As a Neuron Collectives Software Developer, you will:

* Enhance collective algorithms and topologies for optimal training performance
* Use tools like Neuron Explorer to identify bottlenecks in compute and bus bandwidth utilization
* Monitor and analyze processor, DMA, firmware, and workload metrics
* Optimize collective operations to scale AI compute across the data center
* Work closely with the hardware team to co-optimize software and Trainium silicon
* Develop and optimize C/C++ implementations of collective communication patterns
* Investigate and implement improvements for specific training topologies used by modern LLMs
* Build and maintain analysis frameworks and automation solutions

The role offers opportunities to work on cutting-edge AI training hardware while contributing to one of Amazon's most critical initiatives.


A day in the life
Annapurna Labs, a crucial part of AWS, is responsible for developing hardware and software components for EC2 infrastructure. Our team focuses on building networking solutions that for Machine Learning (ML) and High-Performance Computing (HPC) workloads on AWS.

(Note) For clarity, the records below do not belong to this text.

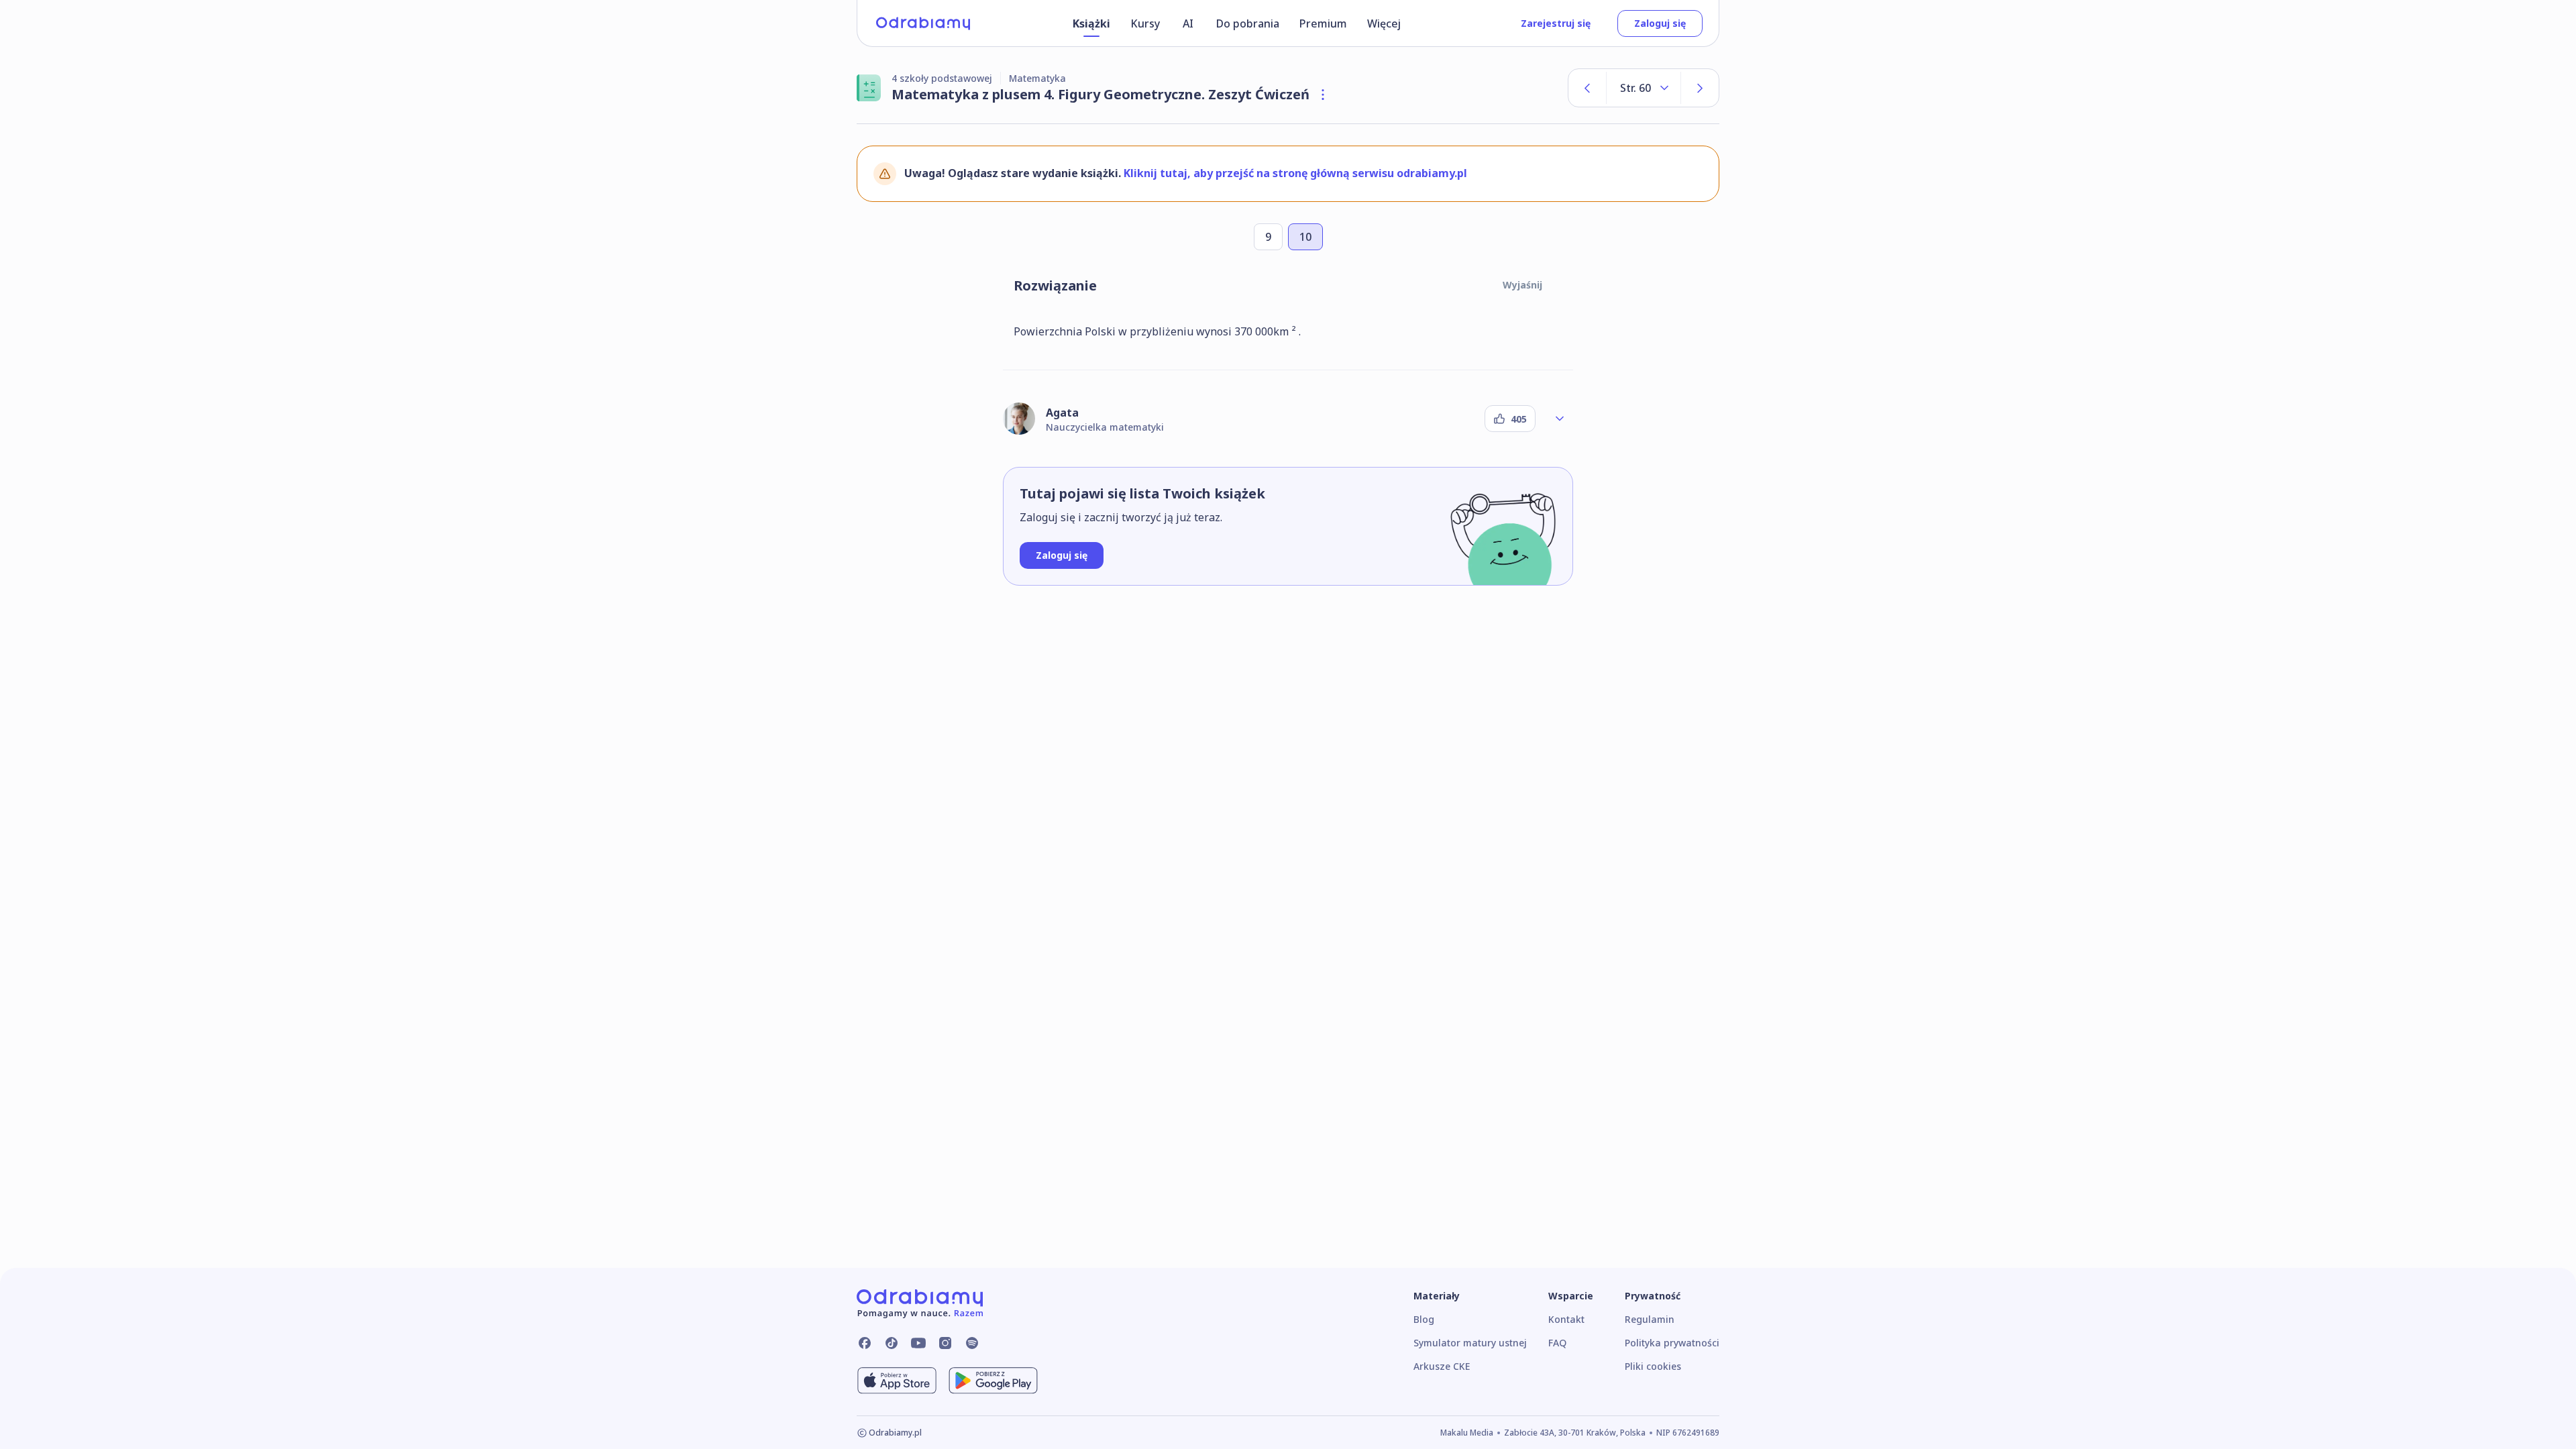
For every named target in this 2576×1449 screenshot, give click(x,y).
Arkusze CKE (1441, 1366)
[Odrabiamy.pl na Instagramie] (945, 1343)
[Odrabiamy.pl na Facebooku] (865, 1343)
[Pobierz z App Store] (897, 1380)
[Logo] (923, 23)
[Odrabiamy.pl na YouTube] (918, 1343)
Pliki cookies (1653, 1366)
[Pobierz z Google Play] (993, 1380)
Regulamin (1649, 1319)
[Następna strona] (1700, 88)
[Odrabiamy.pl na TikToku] (891, 1343)
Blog (1423, 1319)
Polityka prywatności (1672, 1342)
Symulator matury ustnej (1470, 1342)
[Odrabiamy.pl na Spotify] (972, 1343)
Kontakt (1566, 1319)
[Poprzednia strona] (1587, 88)
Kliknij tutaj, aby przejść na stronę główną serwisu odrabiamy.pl (1295, 173)
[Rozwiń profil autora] (1559, 418)
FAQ (1557, 1342)
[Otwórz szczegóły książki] (1323, 95)
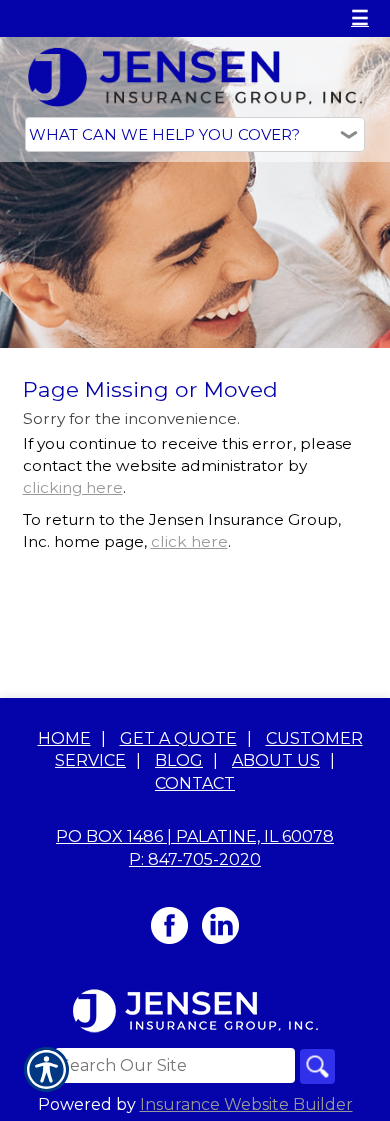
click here (189, 541)
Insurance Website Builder (246, 1104)
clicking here (73, 487)
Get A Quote (178, 738)
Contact (195, 783)
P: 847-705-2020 (195, 859)
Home (64, 738)
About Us (276, 760)
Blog (179, 760)
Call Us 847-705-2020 (117, 18)
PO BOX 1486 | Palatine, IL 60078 (195, 836)
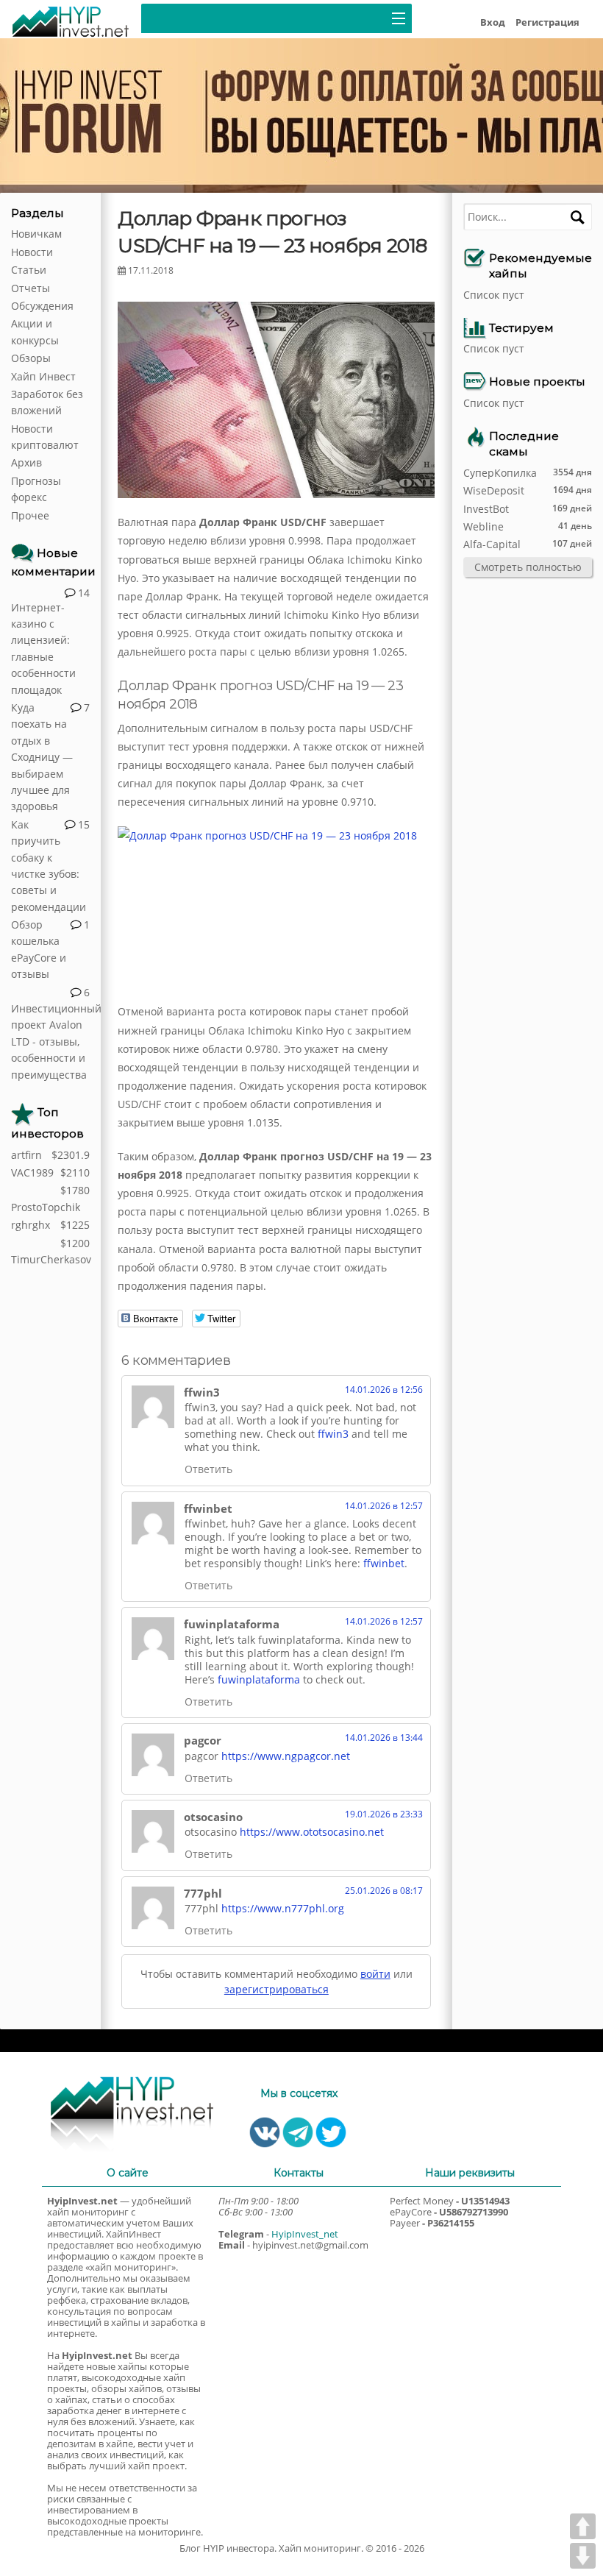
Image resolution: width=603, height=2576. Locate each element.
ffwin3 (333, 1434)
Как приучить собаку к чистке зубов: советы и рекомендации (48, 865)
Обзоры (31, 358)
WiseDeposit (493, 490)
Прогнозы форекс (36, 489)
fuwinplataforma (259, 1679)
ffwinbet (383, 1563)
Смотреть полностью (528, 567)
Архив (26, 462)
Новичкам (36, 234)
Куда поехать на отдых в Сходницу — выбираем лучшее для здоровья (42, 756)
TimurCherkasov (50, 1259)
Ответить (208, 1469)
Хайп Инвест (43, 376)
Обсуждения (42, 306)
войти (375, 1974)
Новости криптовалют (45, 437)
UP (583, 2526)
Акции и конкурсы (35, 331)
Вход (492, 22)
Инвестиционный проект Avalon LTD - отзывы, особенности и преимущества (50, 1041)
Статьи (28, 270)
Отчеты (30, 288)
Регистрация (547, 22)
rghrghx (30, 1225)
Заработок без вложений (47, 402)
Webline (483, 526)
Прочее (30, 515)
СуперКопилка (500, 473)
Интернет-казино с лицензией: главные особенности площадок (43, 648)
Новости (32, 252)
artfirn (26, 1155)
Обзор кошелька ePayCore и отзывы (38, 949)
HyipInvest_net (304, 2233)
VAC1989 (32, 1172)
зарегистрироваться (276, 1989)
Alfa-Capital (492, 544)
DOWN (583, 2556)
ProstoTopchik (45, 1207)
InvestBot (486, 509)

We have mixed discipline orgs, you’d be working side by side with infrastructure experts, hardware engineers, RTL engineers, scientists & architects. Our workforce spans the globe and is truly international, you’ll find yourself working side by side with individuals from numerous countries. We take mentorship seriously, you can both expect senior mentorship and will be expected to mentor new and junior engineers.

The pace is fast as we work on the latest advancements of AI/ML, but we take the time to bond as a team and enjoy the successes. We offer flexibility in working hours, and respect WLB as a core org tenet. The team enjoys working with numerous principal-level engineers and closely with directors, career growth opportunities are certainly available. This is a role where you will always be encouraged to keep learning, the AI/ML field is fast moving and constantly evolving.

About the team
Annapurna Labs, part of AWS, created Trainium as a purpose-built AI training chip to revolutionize machine learning at Amazon scale. The Neuron Collectives team owns the software stack that enables collective operations — the communication primitives that allow AI training to scale across thousands of chips in the data center. Our work is essential to training the frontier models that power AI today. We work closely with hardware teams to extract maximum performance from Trainium, ensuring that compute and interconnect bandwidth are fully utilized. Our team sits at the intersection of hardware, firmware, and distributed systems.